Convert the lines of the records below into a numbered list, starting at the line that contains "Task: Click the vertical scrollbar track" and ending at the end of the records, with both ends included. Leave out blank lines and pictures.

▶ Entries:
Start

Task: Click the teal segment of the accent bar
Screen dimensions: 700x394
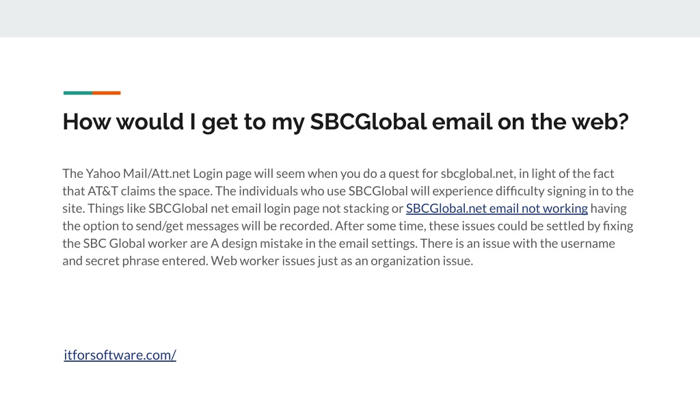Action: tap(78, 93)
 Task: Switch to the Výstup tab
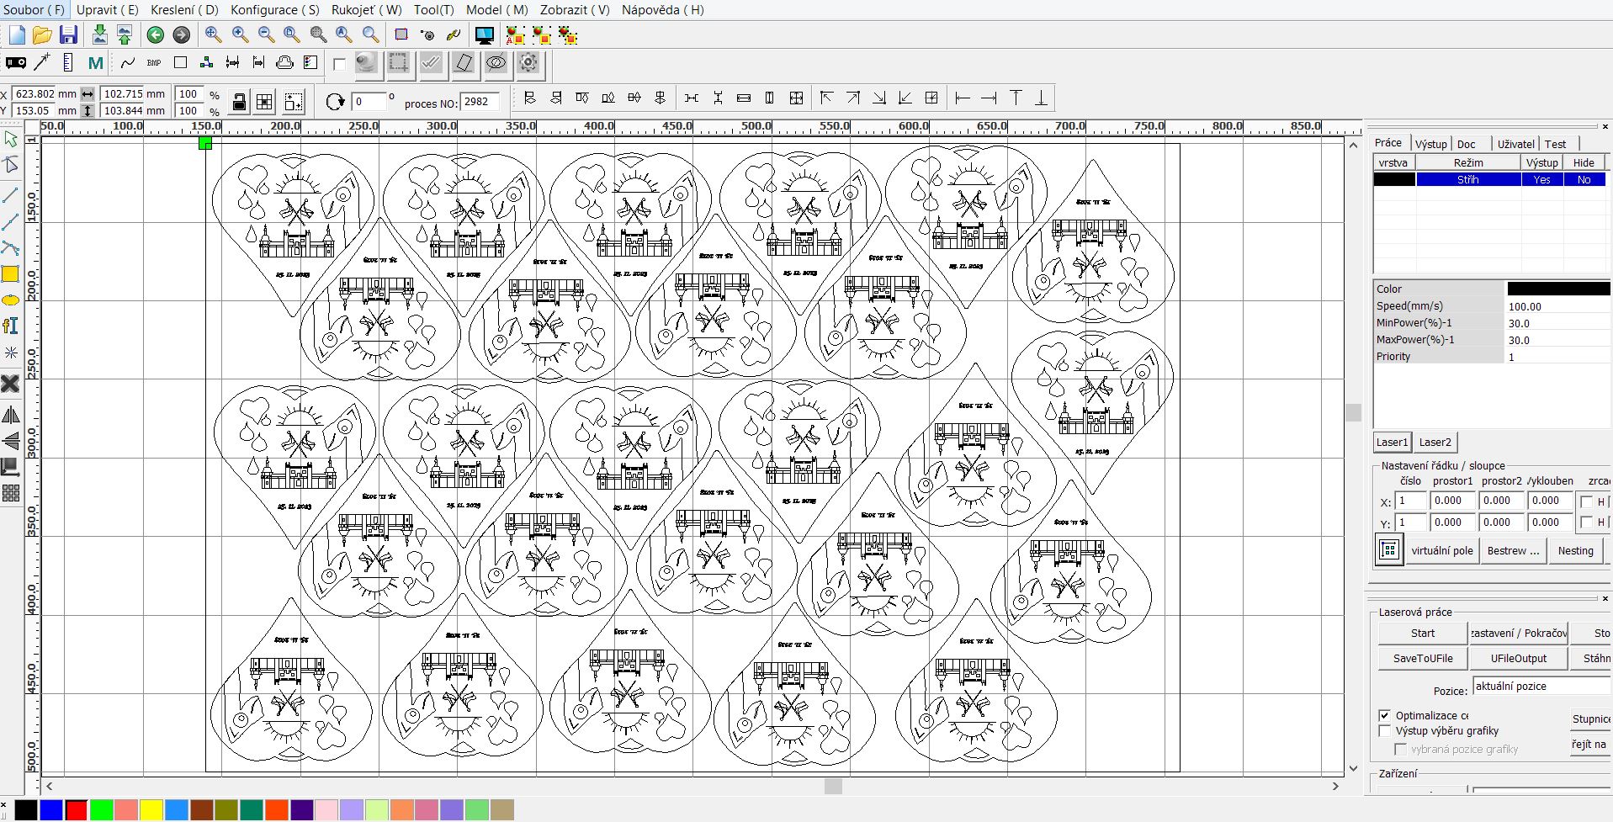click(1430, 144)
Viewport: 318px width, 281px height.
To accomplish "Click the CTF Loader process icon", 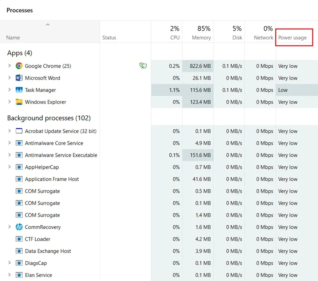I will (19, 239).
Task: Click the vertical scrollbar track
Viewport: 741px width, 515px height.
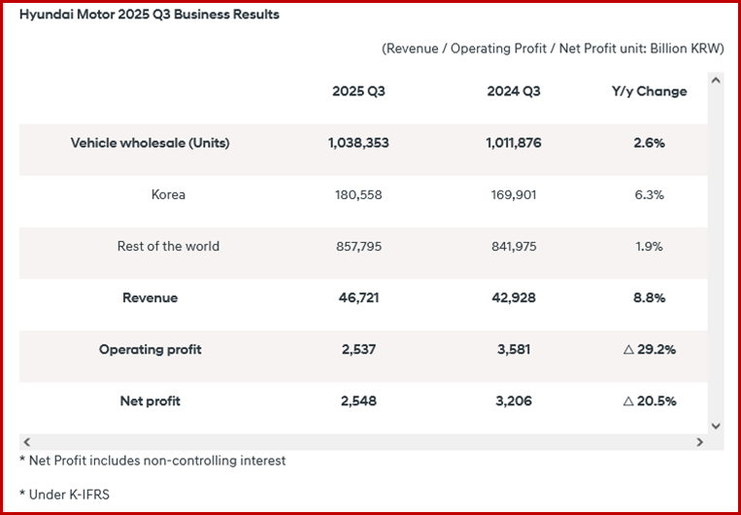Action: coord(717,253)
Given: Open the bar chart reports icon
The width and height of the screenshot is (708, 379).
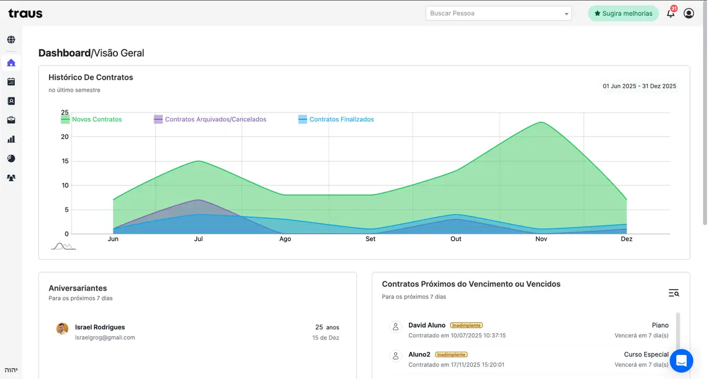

End

▶ Expected answer:
1. Task: Click the vertical scrollbar track
2. Viewport: 741px width, 515px height.
3. Action: coord(717,253)
4. Given: Open the bar chart reports icon
5. The width and height of the screenshot is (708, 379).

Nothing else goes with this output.